*GIVEN EXERCISE*: Please report every line of the entries below that contains the word "should", copying each one in full. Case counts.

*INFORMATION SHOWN*:

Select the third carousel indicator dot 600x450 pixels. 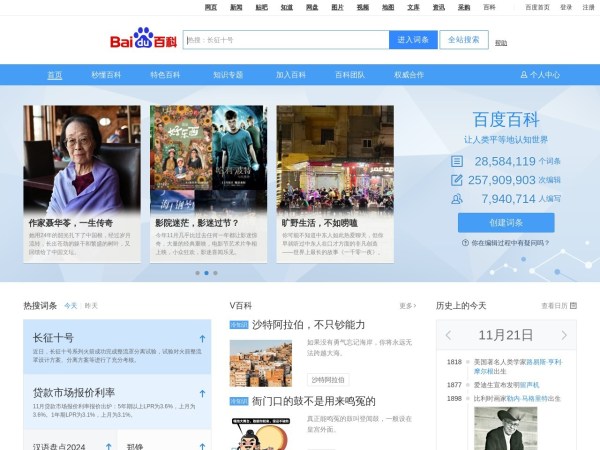coord(215,272)
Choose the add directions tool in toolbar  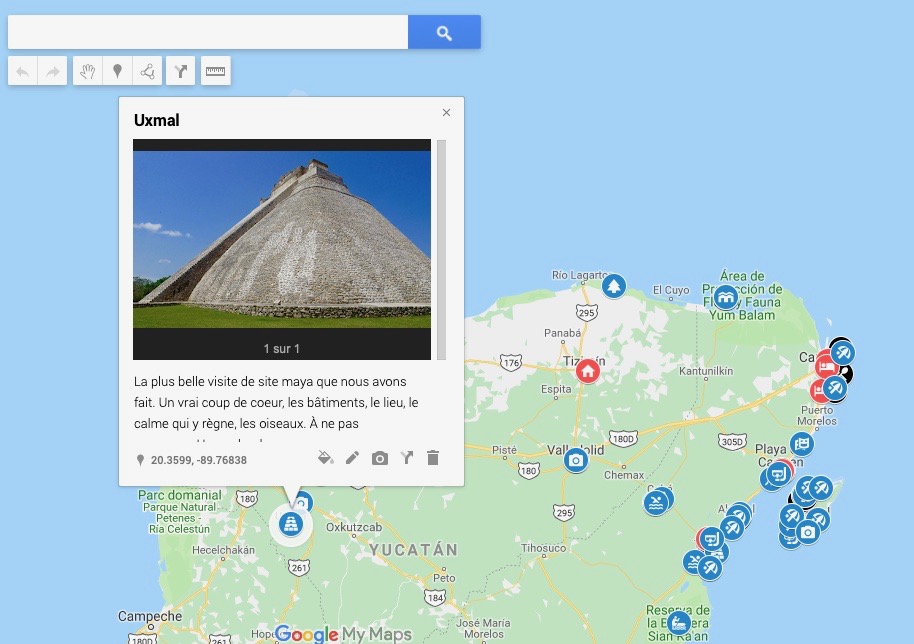click(x=181, y=71)
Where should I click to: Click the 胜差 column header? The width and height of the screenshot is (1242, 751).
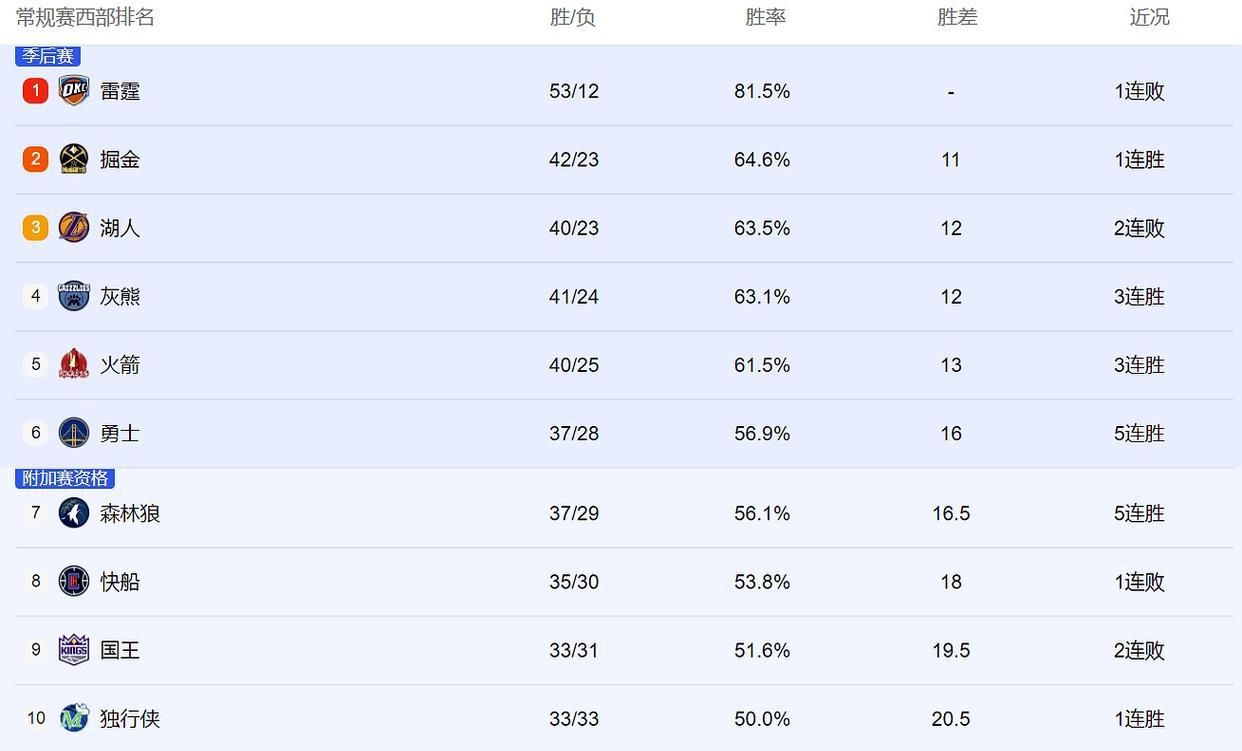(957, 17)
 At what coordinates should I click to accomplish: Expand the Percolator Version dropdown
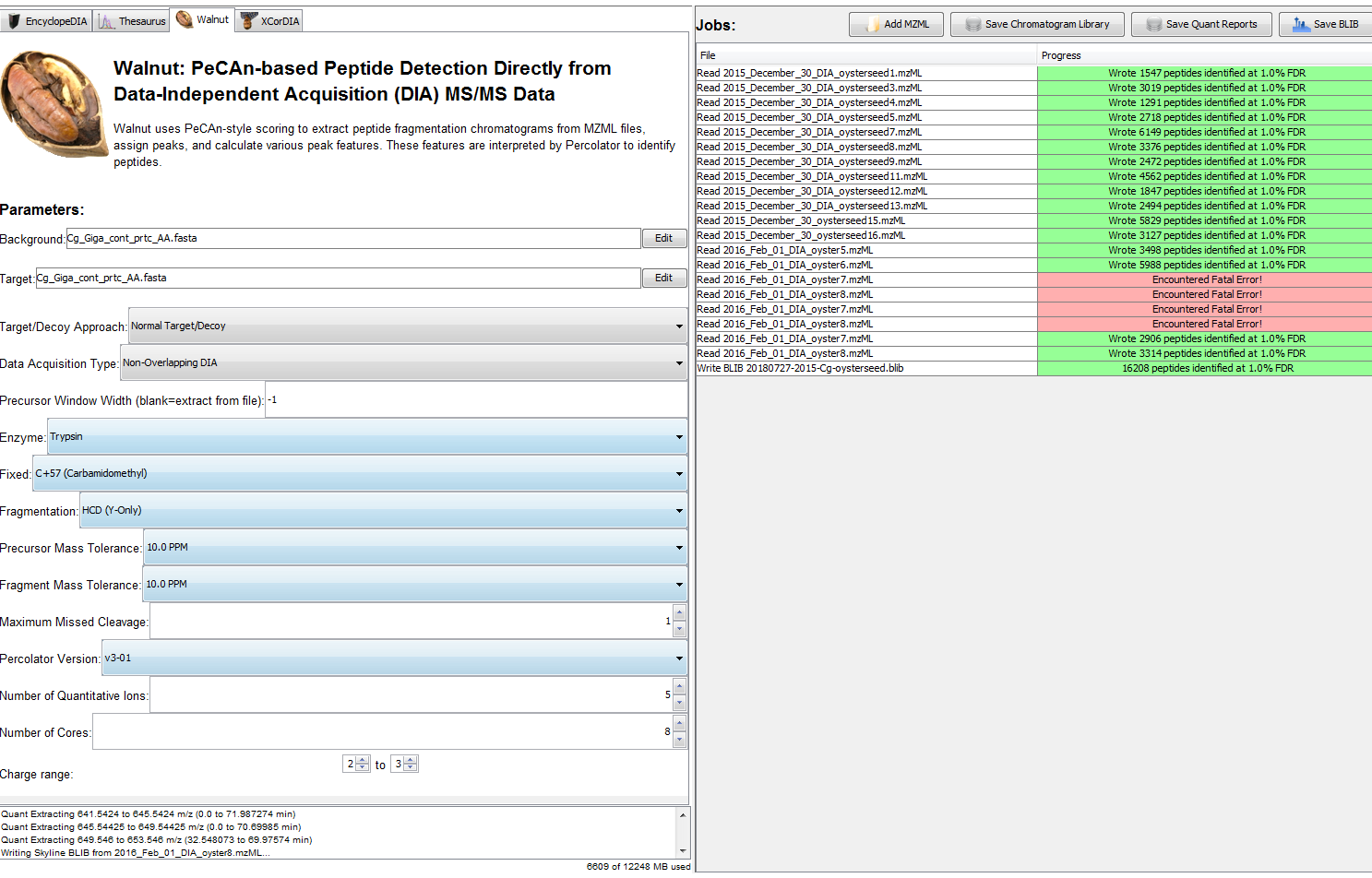[x=395, y=658]
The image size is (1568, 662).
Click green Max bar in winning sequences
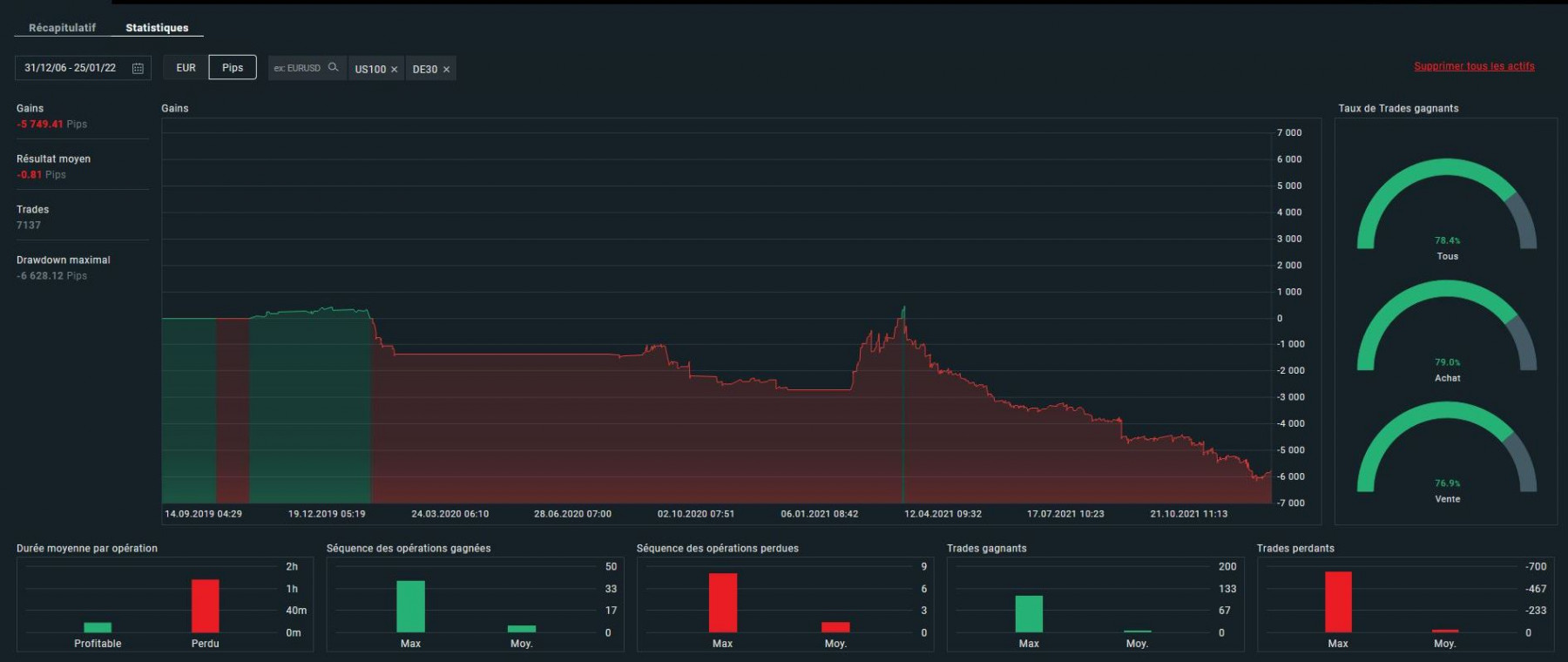coord(410,606)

*EXERCISE ANSWER*:
Where should I click to: Click the 胜差 column header? The width and height of the screenshot is (1242, 751).
 At what coordinates should I click to accomplish: Expand the Percolator Version dropdown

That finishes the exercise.